Pixel coordinate grounding data:
════════════════

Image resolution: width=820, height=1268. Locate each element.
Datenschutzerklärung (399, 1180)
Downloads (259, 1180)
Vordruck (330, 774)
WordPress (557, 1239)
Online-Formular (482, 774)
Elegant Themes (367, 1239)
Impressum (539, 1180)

════════════════

The task =>
Go through the records and copy each one exactly.

Exercise output =>
Image resolution: width=820, height=1268. Locate each element.
Datenschutzerklärung (399, 1180)
Downloads (259, 1180)
Vordruck (330, 774)
WordPress (557, 1239)
Online-Formular (482, 774)
Elegant Themes (367, 1239)
Impressum (539, 1180)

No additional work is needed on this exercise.